Laura: Creating Peace Out of Wholeness
With so much turmoil and uncertainty happening around us, finding wholeness – with oneself and one’s community – is especially important. This week’s guest, Cantor Laura Stein, shares her perspectives on how we can best care for those around us, the (lack of) tension between being Jewish and being a lesbian, and how her spiritual leadership inspires her social work at Mount Sinai Hospital's Center for Transgender Medicine and Surgery. “I see…my work with the patients as trying to bring wholeness to their lives,” she says. “And for my patients in particular [to] look in the mirror and see who [they] are in a way that reflects who [they] truly are…spiritual pursuit is about [making] the world more whole. I really see that as beginning with these individuals.”

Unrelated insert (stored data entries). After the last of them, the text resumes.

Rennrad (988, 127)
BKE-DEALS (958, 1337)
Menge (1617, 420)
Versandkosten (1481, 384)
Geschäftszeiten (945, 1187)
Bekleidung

Max Antman: The Queerness and Politics of Torah
How can we embrace Judaism from not only a queer perspective, but also a “political” one? Max Antman (he/him), a rabbinical student at Hebrew Union College-Jewish Institute of Religion, discusses how being a gay man influences his reading of Torah, how his Reform synagogue empowered his gay identity, and the sacred relationship between activism and studying Jewish text. “Judaism is inherently very intertwined with politics,” he says. “[I want] to push the Jewish community forward and…rally behind these issues of equity, justice, diversity, inclusion…I want to be out and talking to people and integrating them into the Jewish community and pushing for progress in our world.”
I can empathize
As a Jew by choice and of color, it’s great to hear the stories of those with their Jewish and-and’s. Sometimes one can feel isolated even in the most welcoming communities when you’re the only one that’s not like the others...but now I see there is in fact a much wider community than meets the eye. Great listening!
An engaging, human perspective on the modern Jewish experience
As someone converting to Judaism I sometimes feel like an outsider. This podcast really helps me identify with and feel more comfortable among the Jewish community. It’s both enlightening and inspiring. Truly my favorite podcast.